Bug deflectors get mixed reviews. Detractors complain that they don’t work as advertised and only burden fuel usage. Others counter that bug deflectors are effective and have zero impact on your fuel economy.
With so much conflicting information, you want the straight facts on bug deflectors. So the ultimate question: do bug shields hurt gas mileage? Yes. But only slightly.
To better understand how bug deflectors affect your gas mileage, we can look at how they work. When driving, air moves across your hood and over your windshield (see the above picture for an example). Bug deflectors disrupt this airflow, skipping air over your windshield and onto your roof.
This wind deflection is similar to how a rear spoiler might work. A spoiler decreases drag and improves speed, making them popular in sports like NASCAR. These deflectors “spoil” the turbulence behind a fast vehicle, giving racers a slight advantage.
Bug deflectors are not as reliable as spoilers. Instead, bug deflectors increase drag, which makes your truck less fuel efficient. How much fuel efficiency are you losing?
If you’ve wondered why there are so many differing opinions on bug deflectors, these three variables might explain why.
Speed. Aerodynamic drag will not have a noticeable impact until you reach roughly 45 mph. If you rarely take your truck on the highway or rarely drive above 55 mph, it’s unlikely your fuel economy will change.
Your truck’s design. As technology advances, trucks become increasingly aerodynamic. If you have a newer, more streamlined truck, installing a bug deflector could cause a noticeable difference in gas mileage. Older trucks might not see any change.
The deflector’s design. Bug deflectors should go through wind tunnel testing to determine aerodynamics. Testing a product in a wind tunnel is expensive and can rack up thousands of dollars. Some bug deflector brands might skip wind tunnel testing to save money. They rely on computer modeling or guesswork instead.
If you’re interested in buying a bug deflector, purchase one that is high-quality and wind tunnel tested. Cheap, “bargain bin” deflectors will probably cause more drag.

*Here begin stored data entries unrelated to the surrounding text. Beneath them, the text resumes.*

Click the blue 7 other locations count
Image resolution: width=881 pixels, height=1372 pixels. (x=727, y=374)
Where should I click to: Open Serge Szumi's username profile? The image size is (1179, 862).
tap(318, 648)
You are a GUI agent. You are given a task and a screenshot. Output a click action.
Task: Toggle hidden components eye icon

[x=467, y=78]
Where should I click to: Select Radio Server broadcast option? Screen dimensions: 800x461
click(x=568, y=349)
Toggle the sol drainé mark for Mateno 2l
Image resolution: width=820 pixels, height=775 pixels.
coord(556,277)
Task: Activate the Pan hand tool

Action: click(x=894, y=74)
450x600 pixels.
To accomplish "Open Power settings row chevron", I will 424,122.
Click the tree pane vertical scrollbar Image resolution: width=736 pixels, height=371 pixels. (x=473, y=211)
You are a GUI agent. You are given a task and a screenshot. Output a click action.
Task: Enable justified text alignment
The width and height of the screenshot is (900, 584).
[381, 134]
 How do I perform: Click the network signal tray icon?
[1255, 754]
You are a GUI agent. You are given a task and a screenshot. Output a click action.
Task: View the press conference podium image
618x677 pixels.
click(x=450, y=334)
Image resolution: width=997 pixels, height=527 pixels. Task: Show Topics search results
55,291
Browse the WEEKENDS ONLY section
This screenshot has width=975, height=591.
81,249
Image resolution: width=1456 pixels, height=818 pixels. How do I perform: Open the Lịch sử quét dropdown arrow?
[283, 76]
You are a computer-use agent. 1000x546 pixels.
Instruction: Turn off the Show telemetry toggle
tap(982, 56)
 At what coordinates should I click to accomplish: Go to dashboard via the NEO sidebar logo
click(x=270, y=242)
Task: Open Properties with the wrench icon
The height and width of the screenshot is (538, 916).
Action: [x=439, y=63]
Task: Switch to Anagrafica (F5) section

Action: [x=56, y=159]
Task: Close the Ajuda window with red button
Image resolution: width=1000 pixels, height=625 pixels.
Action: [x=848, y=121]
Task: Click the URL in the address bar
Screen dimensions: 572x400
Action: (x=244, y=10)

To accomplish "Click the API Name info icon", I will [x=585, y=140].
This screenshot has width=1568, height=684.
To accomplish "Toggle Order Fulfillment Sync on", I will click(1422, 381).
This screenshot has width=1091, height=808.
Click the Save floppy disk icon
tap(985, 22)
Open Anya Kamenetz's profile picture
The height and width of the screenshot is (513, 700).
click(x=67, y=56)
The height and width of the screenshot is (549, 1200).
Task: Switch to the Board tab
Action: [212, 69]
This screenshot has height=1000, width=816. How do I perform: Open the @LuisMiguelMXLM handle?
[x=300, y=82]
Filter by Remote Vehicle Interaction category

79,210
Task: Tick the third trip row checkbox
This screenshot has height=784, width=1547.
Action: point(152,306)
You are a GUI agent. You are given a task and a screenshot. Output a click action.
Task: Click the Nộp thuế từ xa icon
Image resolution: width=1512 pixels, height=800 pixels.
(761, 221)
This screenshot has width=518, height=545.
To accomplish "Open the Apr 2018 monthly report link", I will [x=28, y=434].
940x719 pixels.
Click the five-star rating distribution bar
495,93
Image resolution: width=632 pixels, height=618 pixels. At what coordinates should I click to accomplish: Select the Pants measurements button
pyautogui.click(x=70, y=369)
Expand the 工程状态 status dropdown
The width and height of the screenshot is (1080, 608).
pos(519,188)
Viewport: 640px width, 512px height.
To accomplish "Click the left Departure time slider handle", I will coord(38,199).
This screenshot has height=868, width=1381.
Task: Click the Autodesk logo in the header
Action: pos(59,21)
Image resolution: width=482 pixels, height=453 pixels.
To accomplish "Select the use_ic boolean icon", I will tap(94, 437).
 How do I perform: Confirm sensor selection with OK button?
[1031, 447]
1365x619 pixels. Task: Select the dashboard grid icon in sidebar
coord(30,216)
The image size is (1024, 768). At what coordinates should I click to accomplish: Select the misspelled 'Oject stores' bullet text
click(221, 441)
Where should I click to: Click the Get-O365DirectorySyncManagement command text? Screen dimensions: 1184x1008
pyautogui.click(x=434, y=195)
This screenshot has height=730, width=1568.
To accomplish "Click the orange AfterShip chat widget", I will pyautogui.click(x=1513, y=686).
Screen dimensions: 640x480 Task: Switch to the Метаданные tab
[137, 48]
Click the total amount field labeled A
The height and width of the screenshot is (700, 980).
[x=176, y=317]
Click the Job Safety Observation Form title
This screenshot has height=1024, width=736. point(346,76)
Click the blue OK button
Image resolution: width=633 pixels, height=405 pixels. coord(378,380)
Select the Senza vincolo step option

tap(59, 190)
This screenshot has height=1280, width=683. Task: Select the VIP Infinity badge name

We can back these claims up with hard data too. The National Research Council of Canada did their own research. In order to determine the impact add-ons like bug deflectors have on fuel economy, they performed wind tunnel testing on commercial trucks. They found that bug deflectors only decrease fuel economy by 1.5-3% (on average). Most drivers won’t notice a difference that small.
Can You Buy a Bug Shield That Doesn’t Hurt Gas Mileage?
Bug deflectors will always reduce fuel economy. It is inescapable. But you can take steps to reduce that impact on your gas mileage:
Buy a deflector that’s been wind tunnel tested. Many deflectors on the market don’t do wind tunnel testing, which means they’re more likely to hurt your gas mileage.
Save gas by making other modifications. If you’re worried about your fuel economy, there are other ways to save gas. Installing low rolling resistance tires can boost your fuel economy 2-3%, which potentially makes up for any negative impact a deflector has.
Believe it or not, you can also improve your truck’s airflow by installing running boards.
“GM says Tonneau covers for the bed help smooth airflow over the truck, and Bloch says soft covers are more beneficial than the hard ones because they “form to how the air wants to flow.” Round, tube-style running boards can also help air flow smoothly down the truck’s sides, but flush-mount running boards are even better.”
Lift kits and oversized wheels/tires can further damage your truck’s fuel economy. Driving without these add-ons helps you save gas.
Ultimately, bug deflectors have a minimal impact on your gas. If you invest in a high-quality deflector, you’ll get a product that works well and won’t cost you too much at the fuel station.